Prod(n->k)(k*a+c) mod a <=> c^k mod a

For example

prod[ 3, 1000003, 2000003,... , 999999000003 ] mod 1000000 

equals

3^(1,000,000,000,000/1,000,000) mod 1000000

And number of trailing 0 in N! equals to number of 5 in factorisation of N!

Upvotes: 1

Eric Lippert
Eric Lippert

Reputation: 660148

The problem is:

For any N, let f(N) be the last five digits before the trailing zeroes in N!. Find f(1,000,000,000,000)

Let's rephrase the question:

For any N, let g(N) be the last five digits before the trailing zeroes in N. For any N, let f(N) be g(N!). Find f(1,000,000,000,000).

Now, before you write the code, prove this assertion mathematically:

  • For any N > 1, f(N) is equal to g(f(N-1) * g(N))
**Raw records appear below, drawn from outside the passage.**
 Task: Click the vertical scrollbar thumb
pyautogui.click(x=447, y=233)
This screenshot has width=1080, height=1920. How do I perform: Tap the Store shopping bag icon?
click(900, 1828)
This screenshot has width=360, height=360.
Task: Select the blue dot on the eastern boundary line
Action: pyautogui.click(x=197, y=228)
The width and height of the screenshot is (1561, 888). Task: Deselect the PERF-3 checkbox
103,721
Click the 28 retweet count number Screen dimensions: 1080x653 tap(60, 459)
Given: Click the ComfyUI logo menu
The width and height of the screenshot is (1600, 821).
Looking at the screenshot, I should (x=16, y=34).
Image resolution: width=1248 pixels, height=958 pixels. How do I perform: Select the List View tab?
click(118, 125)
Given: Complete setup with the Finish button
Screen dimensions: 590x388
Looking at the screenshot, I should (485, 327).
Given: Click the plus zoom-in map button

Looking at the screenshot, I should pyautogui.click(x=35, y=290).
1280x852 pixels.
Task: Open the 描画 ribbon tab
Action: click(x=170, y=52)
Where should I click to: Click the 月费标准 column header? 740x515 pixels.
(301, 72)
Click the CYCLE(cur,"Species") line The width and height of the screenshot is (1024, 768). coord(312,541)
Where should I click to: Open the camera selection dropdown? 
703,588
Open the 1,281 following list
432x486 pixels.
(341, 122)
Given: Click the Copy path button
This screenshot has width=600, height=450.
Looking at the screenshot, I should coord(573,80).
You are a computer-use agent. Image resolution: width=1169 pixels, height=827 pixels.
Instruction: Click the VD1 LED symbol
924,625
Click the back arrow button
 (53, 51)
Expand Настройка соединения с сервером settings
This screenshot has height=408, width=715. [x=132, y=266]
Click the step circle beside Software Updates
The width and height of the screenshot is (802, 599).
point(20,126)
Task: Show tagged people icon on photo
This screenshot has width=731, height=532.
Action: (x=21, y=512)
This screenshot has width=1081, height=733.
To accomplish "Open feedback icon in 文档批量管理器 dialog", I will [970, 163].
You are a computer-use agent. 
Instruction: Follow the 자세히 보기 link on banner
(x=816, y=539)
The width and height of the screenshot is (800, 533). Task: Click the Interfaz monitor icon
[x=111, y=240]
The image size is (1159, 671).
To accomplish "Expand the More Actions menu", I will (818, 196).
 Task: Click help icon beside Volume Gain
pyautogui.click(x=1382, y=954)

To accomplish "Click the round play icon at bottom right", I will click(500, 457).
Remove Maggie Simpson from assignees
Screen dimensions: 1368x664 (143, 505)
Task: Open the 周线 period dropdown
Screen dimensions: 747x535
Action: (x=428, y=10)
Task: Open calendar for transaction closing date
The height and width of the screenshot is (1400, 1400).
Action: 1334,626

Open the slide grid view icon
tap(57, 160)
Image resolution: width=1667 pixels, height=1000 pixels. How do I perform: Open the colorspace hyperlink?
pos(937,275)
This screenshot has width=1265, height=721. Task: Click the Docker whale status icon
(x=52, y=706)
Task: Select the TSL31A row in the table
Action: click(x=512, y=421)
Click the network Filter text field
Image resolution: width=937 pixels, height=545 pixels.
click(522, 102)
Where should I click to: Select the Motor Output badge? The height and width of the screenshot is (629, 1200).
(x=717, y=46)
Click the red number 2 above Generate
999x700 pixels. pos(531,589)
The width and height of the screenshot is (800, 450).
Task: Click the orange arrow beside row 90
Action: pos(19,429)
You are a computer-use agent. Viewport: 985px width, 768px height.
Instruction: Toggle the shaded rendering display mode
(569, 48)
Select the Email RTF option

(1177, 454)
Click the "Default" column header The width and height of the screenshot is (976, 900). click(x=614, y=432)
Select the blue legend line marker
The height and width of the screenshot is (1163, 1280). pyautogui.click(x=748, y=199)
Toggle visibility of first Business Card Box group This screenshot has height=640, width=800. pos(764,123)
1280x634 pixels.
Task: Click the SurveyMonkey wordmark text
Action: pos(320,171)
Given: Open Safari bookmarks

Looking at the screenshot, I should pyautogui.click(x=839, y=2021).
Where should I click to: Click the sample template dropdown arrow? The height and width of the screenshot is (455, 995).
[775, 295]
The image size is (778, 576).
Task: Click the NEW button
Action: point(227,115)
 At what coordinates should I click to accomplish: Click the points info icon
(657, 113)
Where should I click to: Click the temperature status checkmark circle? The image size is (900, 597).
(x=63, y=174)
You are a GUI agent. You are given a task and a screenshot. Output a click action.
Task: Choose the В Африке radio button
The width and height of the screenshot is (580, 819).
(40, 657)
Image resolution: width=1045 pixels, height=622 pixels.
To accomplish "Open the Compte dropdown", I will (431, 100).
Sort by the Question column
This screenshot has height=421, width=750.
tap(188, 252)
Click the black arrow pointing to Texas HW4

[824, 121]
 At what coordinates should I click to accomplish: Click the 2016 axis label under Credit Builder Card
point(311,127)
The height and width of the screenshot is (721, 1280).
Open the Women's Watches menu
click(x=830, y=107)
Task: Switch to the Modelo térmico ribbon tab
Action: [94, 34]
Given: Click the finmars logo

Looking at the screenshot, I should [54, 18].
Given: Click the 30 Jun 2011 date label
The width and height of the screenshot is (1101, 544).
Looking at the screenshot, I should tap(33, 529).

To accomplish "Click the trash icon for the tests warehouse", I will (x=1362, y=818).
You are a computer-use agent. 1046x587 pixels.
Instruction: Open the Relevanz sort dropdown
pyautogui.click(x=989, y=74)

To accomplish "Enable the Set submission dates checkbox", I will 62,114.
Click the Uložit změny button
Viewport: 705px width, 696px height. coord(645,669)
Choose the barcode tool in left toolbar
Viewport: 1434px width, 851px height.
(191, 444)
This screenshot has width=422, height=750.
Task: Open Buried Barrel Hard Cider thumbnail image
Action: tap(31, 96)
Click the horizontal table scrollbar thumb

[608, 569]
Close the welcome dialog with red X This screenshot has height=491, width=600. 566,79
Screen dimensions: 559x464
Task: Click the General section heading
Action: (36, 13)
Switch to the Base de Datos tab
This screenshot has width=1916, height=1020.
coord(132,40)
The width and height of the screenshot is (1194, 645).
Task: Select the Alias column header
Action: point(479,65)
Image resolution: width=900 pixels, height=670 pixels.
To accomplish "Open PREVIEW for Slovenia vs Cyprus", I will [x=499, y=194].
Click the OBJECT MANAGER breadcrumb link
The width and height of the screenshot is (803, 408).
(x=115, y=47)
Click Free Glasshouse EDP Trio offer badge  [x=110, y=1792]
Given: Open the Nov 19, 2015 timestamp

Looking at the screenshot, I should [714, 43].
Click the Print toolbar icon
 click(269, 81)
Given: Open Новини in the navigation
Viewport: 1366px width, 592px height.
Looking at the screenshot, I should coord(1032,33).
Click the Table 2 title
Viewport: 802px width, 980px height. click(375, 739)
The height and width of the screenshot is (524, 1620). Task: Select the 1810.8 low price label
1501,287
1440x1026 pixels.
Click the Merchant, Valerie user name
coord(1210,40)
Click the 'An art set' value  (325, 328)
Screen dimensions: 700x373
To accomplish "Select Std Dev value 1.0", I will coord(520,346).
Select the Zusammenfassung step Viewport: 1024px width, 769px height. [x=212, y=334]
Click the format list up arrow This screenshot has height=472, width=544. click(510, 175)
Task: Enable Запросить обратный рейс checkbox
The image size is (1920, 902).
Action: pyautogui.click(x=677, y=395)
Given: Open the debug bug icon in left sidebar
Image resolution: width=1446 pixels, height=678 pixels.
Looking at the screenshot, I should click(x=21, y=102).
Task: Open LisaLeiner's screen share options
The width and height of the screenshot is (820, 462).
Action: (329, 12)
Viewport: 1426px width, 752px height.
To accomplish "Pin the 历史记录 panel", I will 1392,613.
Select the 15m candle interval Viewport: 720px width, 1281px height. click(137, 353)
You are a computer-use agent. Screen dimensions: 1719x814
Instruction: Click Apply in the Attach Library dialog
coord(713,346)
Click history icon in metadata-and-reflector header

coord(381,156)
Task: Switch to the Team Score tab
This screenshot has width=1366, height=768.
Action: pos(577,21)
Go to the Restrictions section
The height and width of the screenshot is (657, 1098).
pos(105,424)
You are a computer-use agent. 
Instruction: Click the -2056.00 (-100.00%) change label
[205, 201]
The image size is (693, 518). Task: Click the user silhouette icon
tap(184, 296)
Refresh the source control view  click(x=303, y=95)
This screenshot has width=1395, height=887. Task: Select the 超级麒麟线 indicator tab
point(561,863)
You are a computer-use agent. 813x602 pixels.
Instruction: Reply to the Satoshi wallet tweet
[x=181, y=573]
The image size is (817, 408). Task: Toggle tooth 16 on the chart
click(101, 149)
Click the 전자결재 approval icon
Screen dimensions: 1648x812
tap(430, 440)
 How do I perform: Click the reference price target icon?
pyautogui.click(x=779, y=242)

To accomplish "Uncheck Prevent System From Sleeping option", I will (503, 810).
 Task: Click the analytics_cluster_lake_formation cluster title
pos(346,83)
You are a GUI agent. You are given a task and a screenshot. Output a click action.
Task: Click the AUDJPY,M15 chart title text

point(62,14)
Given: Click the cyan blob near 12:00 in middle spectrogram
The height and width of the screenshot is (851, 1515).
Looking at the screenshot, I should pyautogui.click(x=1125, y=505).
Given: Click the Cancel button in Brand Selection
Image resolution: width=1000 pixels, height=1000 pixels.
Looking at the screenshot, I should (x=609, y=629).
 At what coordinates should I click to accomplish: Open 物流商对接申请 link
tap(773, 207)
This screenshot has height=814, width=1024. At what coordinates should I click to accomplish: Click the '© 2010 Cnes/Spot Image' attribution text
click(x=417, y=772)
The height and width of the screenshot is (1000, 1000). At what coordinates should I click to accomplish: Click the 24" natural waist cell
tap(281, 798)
Note that I have not proved this myself; I might be making a mistake here. (UPDATE: It appears to be wrong! We'll have to give this more thought.) Prove it to your satisfaction. You might want to start by proving some intermediate results, like:

  • g(x * y) = g(g(x) * g(y))

And so on.

Once you have obtained a proof of this result, now you have a recurrence relation that you can use to find any f(N), and the numbers you have to deal with don't ever get much larger than N.